◆ ACTION ITEM ◆
When a line in the records contains the string "accepter", copy that line.

Saved entries:
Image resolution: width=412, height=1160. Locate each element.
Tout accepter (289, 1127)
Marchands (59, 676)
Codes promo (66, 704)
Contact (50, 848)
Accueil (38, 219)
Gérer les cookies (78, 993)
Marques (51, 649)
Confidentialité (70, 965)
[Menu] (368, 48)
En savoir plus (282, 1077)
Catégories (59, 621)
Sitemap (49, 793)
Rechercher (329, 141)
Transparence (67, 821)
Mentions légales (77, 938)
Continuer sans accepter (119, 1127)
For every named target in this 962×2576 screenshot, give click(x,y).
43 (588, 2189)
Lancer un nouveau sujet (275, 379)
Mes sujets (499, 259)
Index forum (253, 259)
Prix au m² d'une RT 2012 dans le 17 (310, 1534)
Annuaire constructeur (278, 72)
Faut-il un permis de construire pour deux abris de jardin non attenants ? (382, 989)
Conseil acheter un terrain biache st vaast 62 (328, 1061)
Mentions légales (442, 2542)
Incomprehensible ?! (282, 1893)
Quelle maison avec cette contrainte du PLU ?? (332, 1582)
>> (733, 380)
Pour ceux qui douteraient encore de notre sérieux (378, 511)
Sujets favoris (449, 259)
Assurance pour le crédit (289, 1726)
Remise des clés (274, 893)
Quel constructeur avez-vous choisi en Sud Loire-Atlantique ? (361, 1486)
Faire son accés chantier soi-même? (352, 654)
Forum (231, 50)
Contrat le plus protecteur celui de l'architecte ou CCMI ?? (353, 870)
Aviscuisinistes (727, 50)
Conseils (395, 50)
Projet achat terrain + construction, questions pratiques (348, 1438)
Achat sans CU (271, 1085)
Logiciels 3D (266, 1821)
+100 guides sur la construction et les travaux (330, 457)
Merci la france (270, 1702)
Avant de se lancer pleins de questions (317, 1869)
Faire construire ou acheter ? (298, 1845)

◆ SOLVED EXERCISE ◆
Tout accepter (289, 1127)
Continuer sans accepter (119, 1127)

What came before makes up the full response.